Future Tense

Watch Out Kids, Here Comes Instagram.com

Instagram.com feed screenshot

The newest way to view pictures of cats on the Web.

Screenshot / Instagram.com

Instagram rose to fame and fortune as a mobile app. That it was only accessible to those who downloaded it on their phones was no doubt part of what made its predominantly young users feel like it was a community of their own. (Everyone knows mom and dad only know how to use the Internet on their computers.)

Since becoming part of the Facebook family, the prototypical “mobile-only” startup has outgrown that limitation. Last year it rolled out “photo pages” and then Web profiles. Today, it announced that it will finally offer access to your photo feed via the website as well. That means that you can now do pretty much everything on Instagram.com that you can do on the mobile app—except take or upload a photo.

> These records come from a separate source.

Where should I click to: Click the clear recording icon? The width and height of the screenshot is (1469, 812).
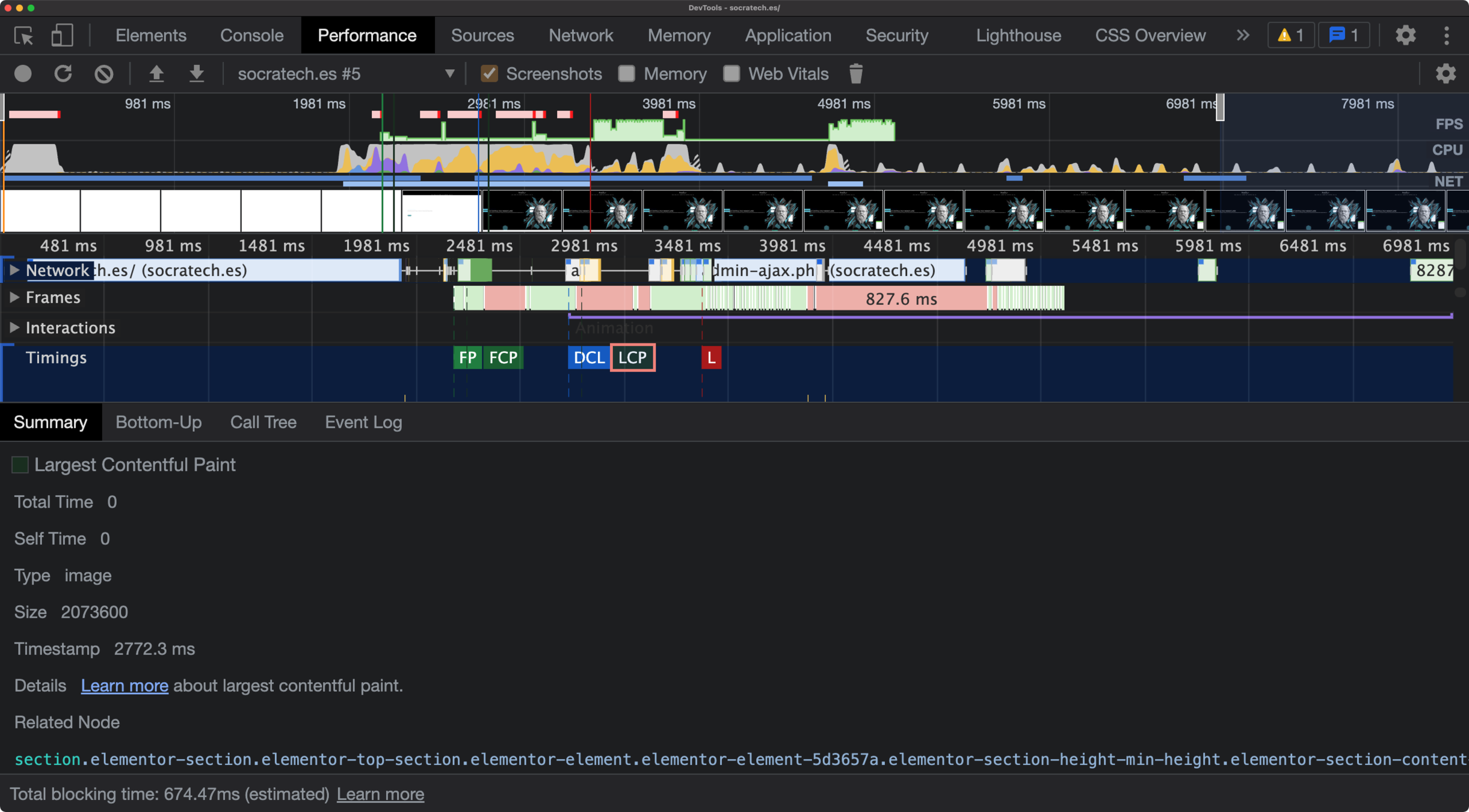tap(103, 74)
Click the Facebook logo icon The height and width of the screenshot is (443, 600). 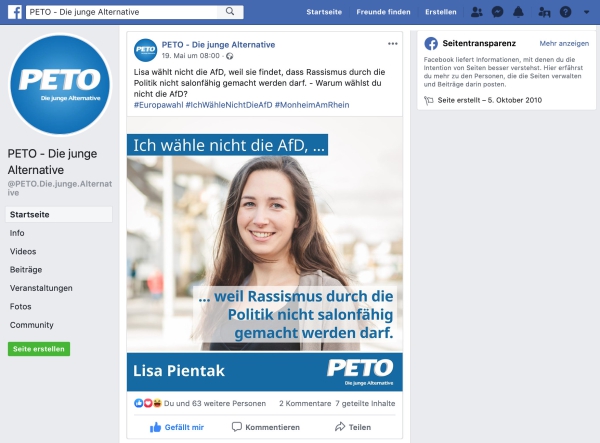(x=15, y=12)
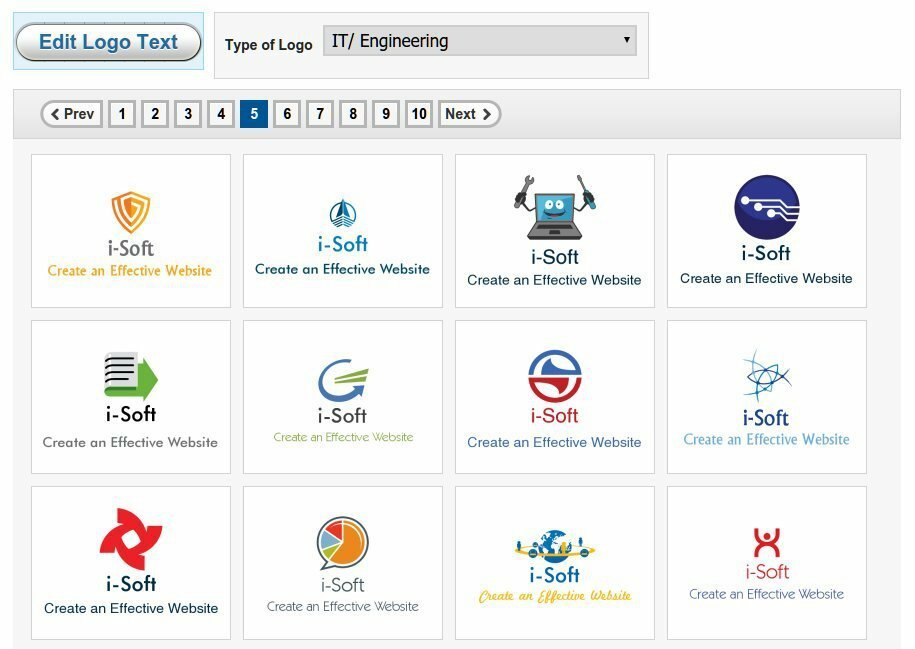The height and width of the screenshot is (649, 915).
Task: Select the dark blue circuit board circle logo
Action: (766, 212)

That and filters are among the few remaining distinctions between the features available on Instagram and those offered through Facebook, which released its own mobile camera app last spring. As I reported last week, Facebook is fast becoming a mobile-first company in its own right, with more users now reaching it via mobile devices than via the Web.

Instagram’s further colonization of the Web should reinforce its ascent to mainstream status. But as the once-trendy startup’s convergence with its parent company continues, people—especially the young and reckless—may start to question its raison d’etre.